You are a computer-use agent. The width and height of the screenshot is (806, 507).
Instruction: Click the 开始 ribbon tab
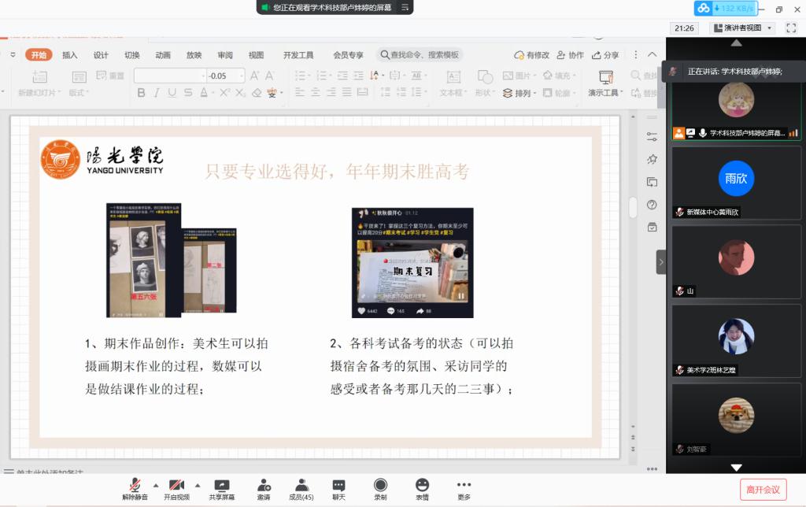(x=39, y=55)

...

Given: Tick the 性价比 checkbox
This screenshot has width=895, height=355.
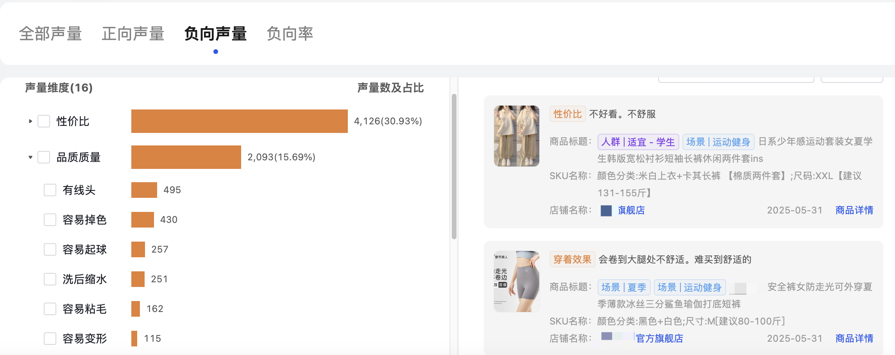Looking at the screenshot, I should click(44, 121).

● Given problem: Please convert the lines, from the line containing "You are a computer-use" up to and including the line containing "(x=39, y=55)", into a Markdown table with the columns Row and Line, skipping blank lines and leaving out the pictures.

● Written response:
| Row | Line |
|---|---|
| 1 | You are a computer-use agent. The width and height of the screenshot is (806, 507). |
| 2 | Instruction: Click the 开始 ribbon tab |
| 3 | (x=39, y=55) |